Dataset records ▸
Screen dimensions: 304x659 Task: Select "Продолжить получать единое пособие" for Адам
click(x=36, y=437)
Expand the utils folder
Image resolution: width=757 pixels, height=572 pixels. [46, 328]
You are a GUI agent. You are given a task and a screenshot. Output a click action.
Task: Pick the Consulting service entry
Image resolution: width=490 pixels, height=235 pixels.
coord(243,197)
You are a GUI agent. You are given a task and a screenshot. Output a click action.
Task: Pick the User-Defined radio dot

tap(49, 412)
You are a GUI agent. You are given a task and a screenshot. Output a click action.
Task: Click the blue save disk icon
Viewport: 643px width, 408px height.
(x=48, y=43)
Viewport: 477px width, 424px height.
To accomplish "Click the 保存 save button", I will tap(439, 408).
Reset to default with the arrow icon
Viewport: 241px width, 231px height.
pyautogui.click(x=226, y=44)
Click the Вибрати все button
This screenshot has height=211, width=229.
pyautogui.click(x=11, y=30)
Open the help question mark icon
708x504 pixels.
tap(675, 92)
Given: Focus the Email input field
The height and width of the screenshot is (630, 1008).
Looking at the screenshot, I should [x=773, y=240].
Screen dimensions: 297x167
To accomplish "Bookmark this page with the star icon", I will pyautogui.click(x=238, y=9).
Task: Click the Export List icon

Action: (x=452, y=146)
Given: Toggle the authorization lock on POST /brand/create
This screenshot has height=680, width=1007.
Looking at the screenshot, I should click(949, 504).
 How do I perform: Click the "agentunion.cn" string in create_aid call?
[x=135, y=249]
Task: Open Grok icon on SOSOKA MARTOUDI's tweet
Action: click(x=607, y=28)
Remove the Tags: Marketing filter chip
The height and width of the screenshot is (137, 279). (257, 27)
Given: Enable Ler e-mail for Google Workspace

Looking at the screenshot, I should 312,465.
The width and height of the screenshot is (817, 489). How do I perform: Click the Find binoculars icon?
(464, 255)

Short problem ▸ Please collect every line in the rows above that contains the word "dimensions", copying each one in full.

Answer to the task ▸
Screen dimensions: 304x659 Task: Select "Продолжить получать единое пособие" for Адам
Screen dimensions: 297x167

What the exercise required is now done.